**WRITTEN INSTRUCTION 1:**
Answer each question using the text on United award stopovers.
(a) Which city serves as the stopover in the basic itinerary example?
(b) On AA, what kind of city must the stopover take place in?
(c) In the first open jaw plan, which city does the traveler arrive in?
**WRITTEN INSTRUCTION 2:**
Extend the text on United award stopovers, picking up after its final sentence.

**TEXT SEGMENT:**
This is where United has AA beat hands down. Let’s first look at the stopover, build a simple routing, and then add in the open jaws and get a little crazier!
The stopover can occur in any city that is within your route, meaning you don’t have to worry about having your stopover happen at a “North American gateway city” like AA.
If you are flying to somewhere in Europe, you can have your stopover in another European city before continuing on to your destination, which basically means the possibilities are endless.
For example, a basic itinerary could look like this:
Going: New York to London (stopover) to Paris (destination)
Return: Paris to New York
On AA, you couldn’t stop in London because its not in North America, but with United, it doesn’t matter. You can stop in any city that United or its partners on Star Alliance flies to that is on a somewhat reasonable route to your final destination.
Since this is ALOT, the world is your oyster!
Adding in the first open jaw
You may think you’d be content with getting to visit two cities on one award ticket, but remember, we are all about MAXIMIZATION!
Why visit two when you can visit three?
Let’s keep the original plan of flying New York-London (stopover)- Paris (destination). But now, instead of simply flying Paris-New York on the return leg, we want to add in an open jaw. This means that we will arrive in Paris but we will leave out of another city for our return leg.

**GIVEN RECORDS:**
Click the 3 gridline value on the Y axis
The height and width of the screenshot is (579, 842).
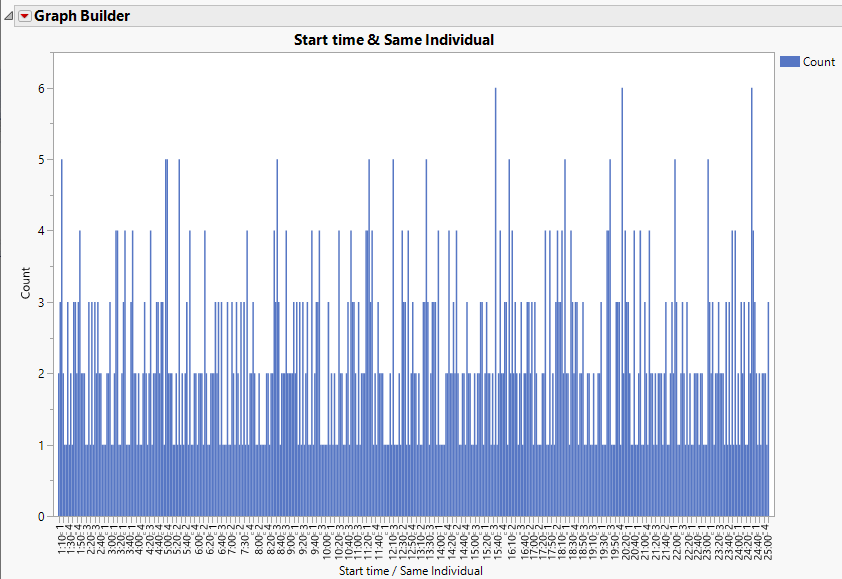(x=40, y=302)
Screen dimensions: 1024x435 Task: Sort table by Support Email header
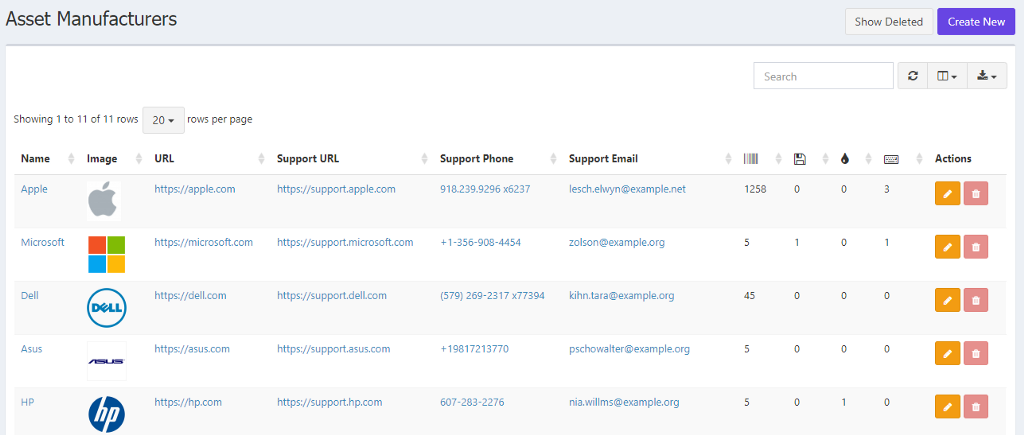603,159
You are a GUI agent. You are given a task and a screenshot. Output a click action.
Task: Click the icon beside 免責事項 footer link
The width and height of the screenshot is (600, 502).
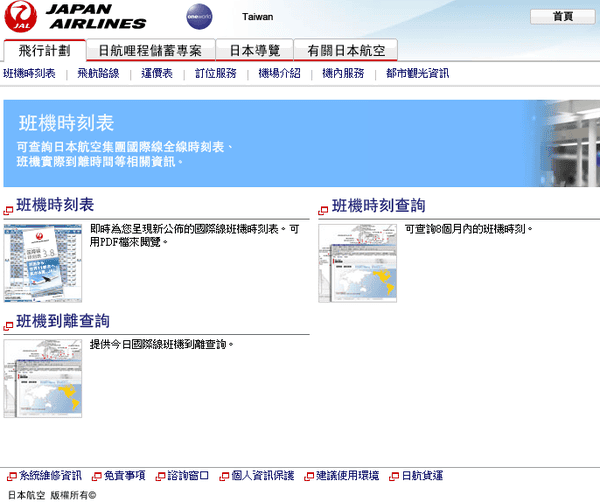96,476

**EXERCISE RESULT 1:**
(a) London
(b) A "North American gateway city"
(c) Paris

**EXERCISE RESULT 2:**
Rome sound enticing to anyone? Now, our itinerary would look like this:
New York-London (stopover)-Paris (destination)
Return flight: Rome-New York
Of course, you’d be responsible for making your own way to Rome, but this is easily done, especially in Europe, where you can fly budget airlines between cities for less than $100 or simply take a train.
If you found that it would cost more to make your own way between Paris and Rome than it would be make your own way between London and Rome (which could be the case since Ryanair offers some amazing deals out of London), you could always flip flop your stopover and open jaw and book this itinerary:
New York-London (destination) then open jaw
Return flight: Rome-Paris (stopover)- New York
Either way, you’d have to pay your own way to get between the open jaw cities, but this is easily done, especially in Europe, and it allows you add in a completely other city for a fraction of the cost.
Trick: How to get a free one-way ticket to anywhere in North America
Ok, so you’re happy with your itinerary, but you know that you still have another open jaw, and you have really taken the “maximize, maximize, maximize” mantra to heart, so you don’t want to waste the second open jaw.
First, I’ll start with the bad news: If you want to be able to use your second open jaw, you are going to have to give up your stopover in Europe so that you can “save” it for later.
But, there’s plenty of good news: The reward is free one-way ticket to anywhere in the North American region, which includes the US (minus Hawaii) and Canada (or a super discounted ticket elsewhere).
Here’s what you can do:
You can still use your first open jaw in Europe, as you originally planned, so let’s continue with our original itinerary. We’d now book something like this for the European part of our journey:
New York-London (destination) then open jaw
Return: Paris-New York
Since we still have a stopover and an open jaw left, we can call New York our stopover city (and stay there for up to a year) and then add on an extra leg to anywhere in the North America region, which includes the continental US, Alaska, and Canada. You’ve always dreamed of seeing Alaska, right?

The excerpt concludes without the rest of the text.